Les défis de la prise en charge des troubles bipolaires
Les soins des troubles bipolaires s’appuient sur l’adoption d’un mode de vie sain et régulier ainsi que la combinaison de différentes stratégies thérapeutiques, incluant les prescriptions médicamenteuses et les psychothérapies. Ils nécessitent également un suivi précis des pathologies somatiques (diabète, maladies cardio-vasculaires, etc.) et psychiatriques associées, ainsi qu’une attention particulière aux symptômes résiduels (dysrégulation émotionnelle, troubles du sommeil et du rythme circadien, difficultés cognitives).

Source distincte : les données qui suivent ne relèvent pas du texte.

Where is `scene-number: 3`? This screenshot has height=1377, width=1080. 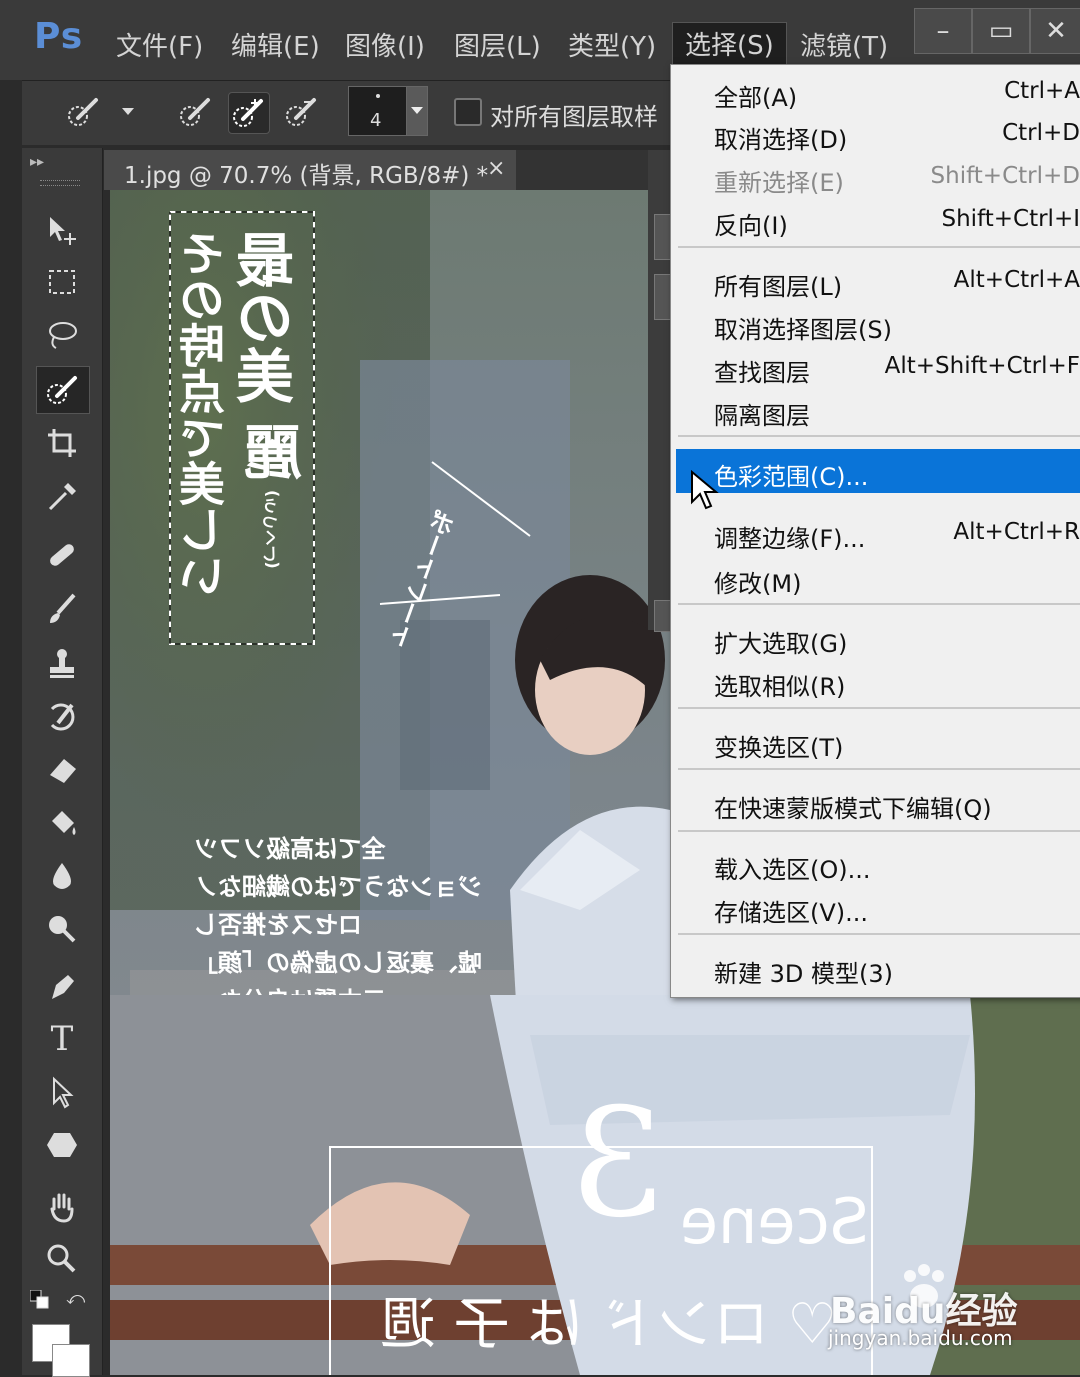
scene-number: 3 is located at coordinates (618, 1164).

La mise en place de ces stratégies thérapeutiques s’accompagne de nombreux défis à relever. Diagnostic « inacceptable », pas « entendu », qui nécessite de nombreux renoncements, le chemin vers la reconnaissance de sa maladie par le patient est douloureux et chaotique.
La rupture du suivi des traitements
Les troubles bipolaires peuvent conduire le patient au déni, à la colère, à l’angoisse et à des émotions susceptibles de devenir contreproductives et de conduire à une rupture du suivi des traitements médicamenteux, cette non-adhésion au traitement constituant une cause importante de rechute.

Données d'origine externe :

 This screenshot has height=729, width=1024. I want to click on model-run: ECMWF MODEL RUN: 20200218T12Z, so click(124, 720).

La difficile observance des traitements pharmacologiques (qui n’est pas propre aux troubles bipolaires) est par ailleurs renforcée par les effets secondaires indésirables des médicaments : perte de cheveux, prise de poids, perte de libido, tremblements. Nombreux sont les malades qui interrompent leur traitement sans oser l’avouer à leur médecin et chez lesquels on observe alors des rechutes.
La méconnaissance de la maladie
Les patients restent souvent très en difficulté pour détecter de manière précoce la survenue d’un nouvel épisode de la maladie et pour engager des stratégies d’action précoce visant à contrôler une décompensation.
L’adoption d’un mode de vie sain et régulier est également une gageure et nécessite au préalable une compréhension fine de la maladie.
L’incompréhension est une maladie opprtuniste qui aggrave le cours des troubles psychiatriques. F. Colom, E. Vieta. Manuel de la psychoéducation des troubles bipolaires
Les conduites à risque
Enfin, le développement de conduites à risque (toxicomanie, alcoolisme, etc.) peut être observé chez certains patients et constitue également un obstacle majeur au suivi des stratégies thérapeutiques proposées.
La psychoéducation: rendre les patients bipolaires acteurs de leurs soins
S’inscrivant dans la philosophie de l’éducation thérapeutique, la psychoéducation fait partie des recommandations internationales de prise en charge dans les troubles bipolaires. Elle offre une réponse aux défis thérapeutiques posés par les troubles bipolaires.
En effet, cette psychothérapie de groupe a pour ambition d’améliorer la connaissance d’un individu sur sa maladie, de l’aider à détecter les signes et symptômes annonciateurs de rechute et à jouer un rôle actif dans la réduction des risques à travers une meilleure gestion au quotidien des facteurs de stress, l’adoption d’un mode de vie plus équilibré et une meilleure adhérence au traitement médicamenteux.
Les groupes de psychoéducation reposent sur l’animation, par des thérapeutes, de différentes types de groupes:
- groupes de patients en phase euthymique (hors périodes de crise);
- groupes de proches;
- groupes mixtes.
Le Dr Bruno Etain explique que «l’efficacité de la psychoéducation tient avant tout à l’interactivité entre les participants. C’est la parole des patients qui va avoir un impact sur les autres, et pas seulement les informations délivrées par le thérapeute. Son ambition est d’aider les patients à prendre conscience des difficultés qu’ils rencontrent et à identifier les stratégies à même de leur redonner un peu de contrôle sur leur vie.»
Efficacité de la psychoéducation
Plusieurs études randomisées ont été menées, c’est-à-dire des études portant sur l’analyse comparative de deux groupes de patients sélectionnés au hasard et ayant suivi soit un programme de psychoéducation, soit une activité de groupe non structurée.
Toutes ces études prouvent que les améliorations sont importantes dans les groupes de psychoéducation : diminution du taux de rechutes dépressives et maniaques, diminution de la durée des hospitalisations et meilleure adhérence au traitement médicamenteux.
Malheureusement, bien qu’efficace et relativement peu coûteuse, cette thérapie est peu disponible en soins courants.
Pour répondre à ce problème, la Fondation FondaMental a conçu un programme de psychoéducation disponible dans les différents Centres Experts troubles bipolaires.